Thursday, March 25, 2010

Not only Tokay!

For most of us, Hungary is synonymous with the lusciously sweet Tokay wine. Yet Hungary has been producing dry wine since the 4th century BC. Again the Benedictines played an important role in the wine industry in this country and it was they who established the vineyards of Eger and Somlo. The collapse of communism had a great effect on viticulture in Hungary as most of their indigenous varieties have been replaced by international ones in bid to occupy supermarket shelves.




Yet at Prowein I had the pleasure to taste some lovely wines from Hungary made both by native grapes and international varieties. A winery which interested me in particular was Heumann. A German/Swiss couple producing wines since 1995 in the village of in Villány well known for red wine production. With only 2.5 hectares under vines and with the supervision of both a Hungarian winemaker and their son who is currently studying enology, this couple is producing wines of great quality which will surely soon feature on international magazines and awards.

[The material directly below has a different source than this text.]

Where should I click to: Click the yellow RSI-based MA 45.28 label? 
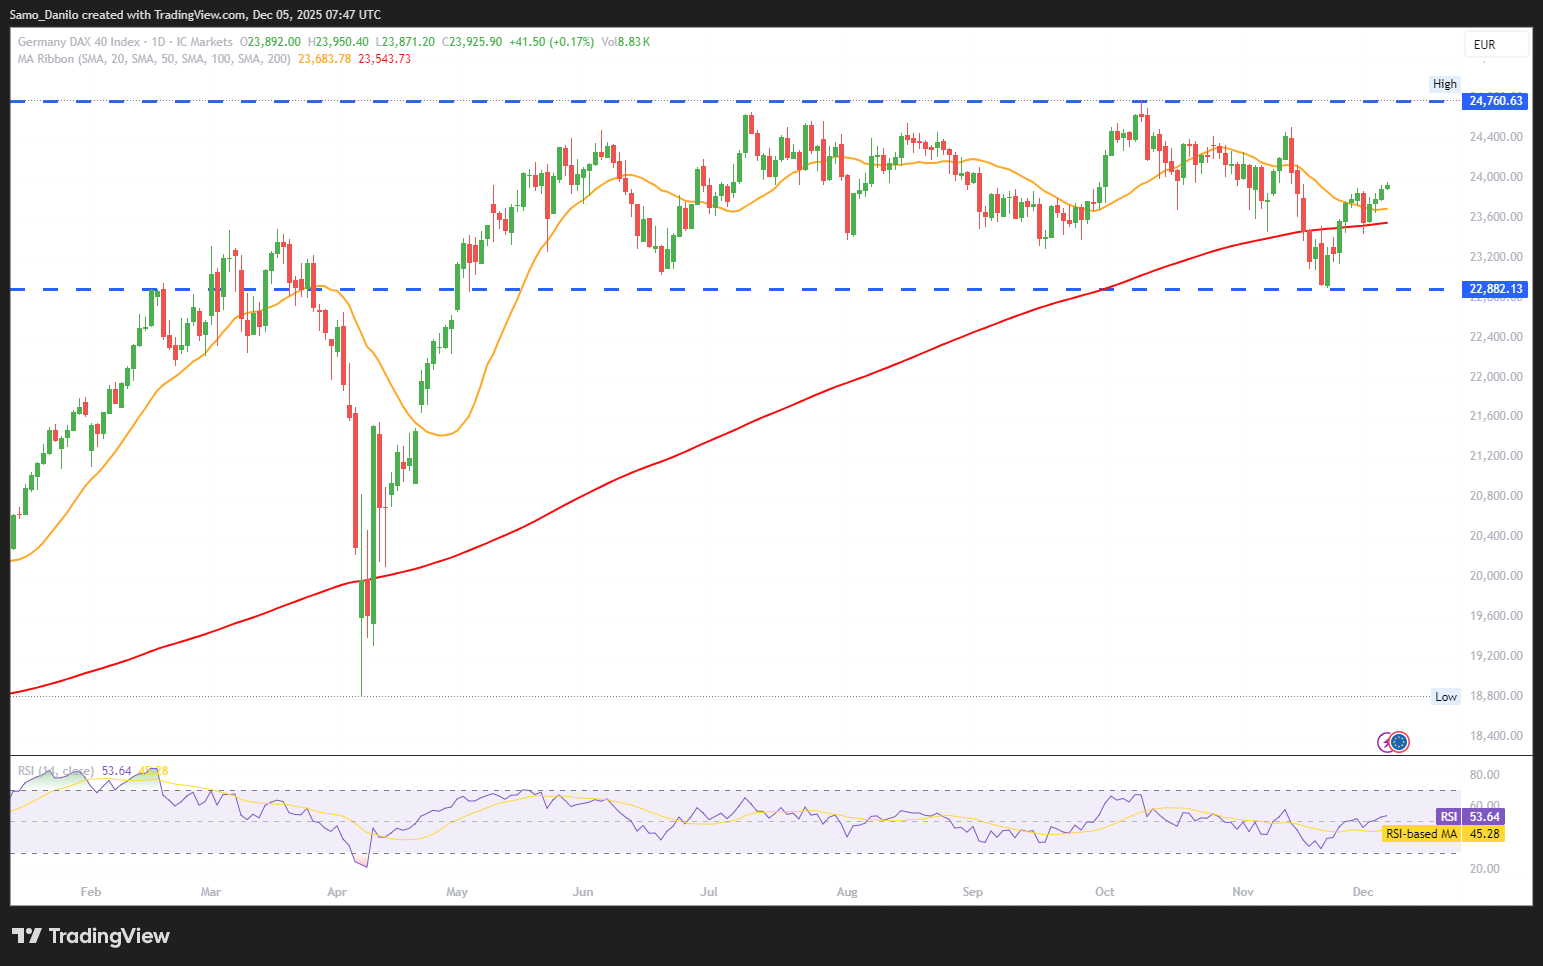point(1442,833)
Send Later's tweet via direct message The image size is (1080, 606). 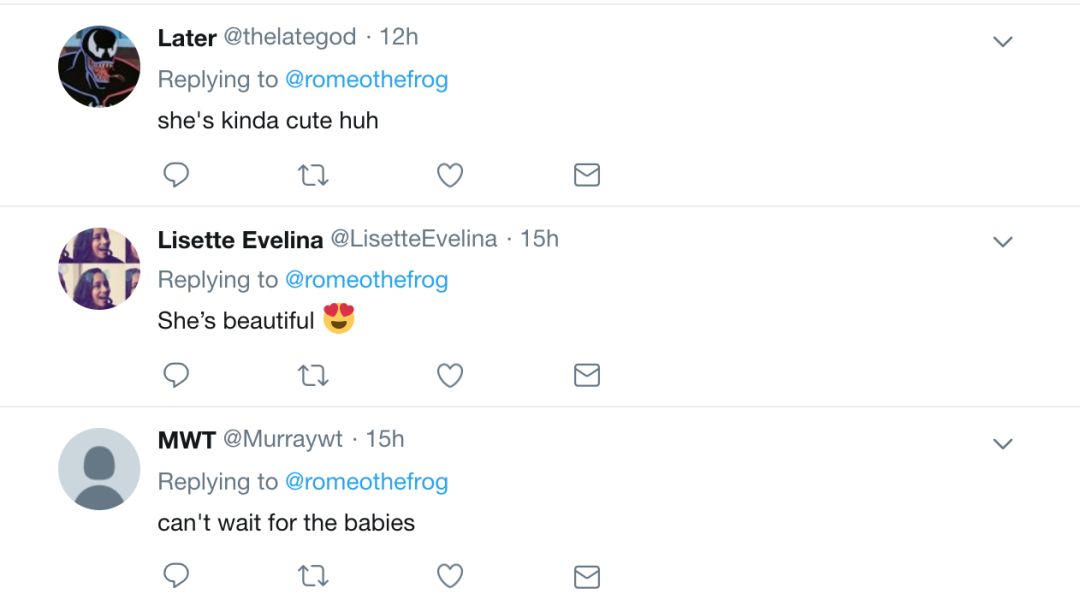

We tasted four lovely wines from their portfolio. The first was Cuvee Blanc 2007, a blend of 60% Harslévelù, 35% oak matured Chardonnay and 5% Gewürztraminer. As one would expect from such a blend, the wine is very aromatic on the nose with rose, orange blossom and peach aromas and undertones of vanilla present from the oak matured Chardonnay. The palate is fresh with nice balanced acidity. I would love to enjoy this wine with some grilled fish on a terrace overlooking Mistra bay (Malta - photo below).



Next up, I tasted some red wines, starting off with the Kékfrankos (100%) 2007. The Kékfrankos grape is an indigenous grape in Hungary yet also found in Austria under the name of Blaufränkisch. This variety produces wines with moderate tannins and sour cherry flavours. For me this variety can give wines very similar to Pinot Noir from the Côte de Beaune yet still with a character of its own. Aged for 12months in Hungarian oak this wine is very supple yet balanced well with good acidity and tannins.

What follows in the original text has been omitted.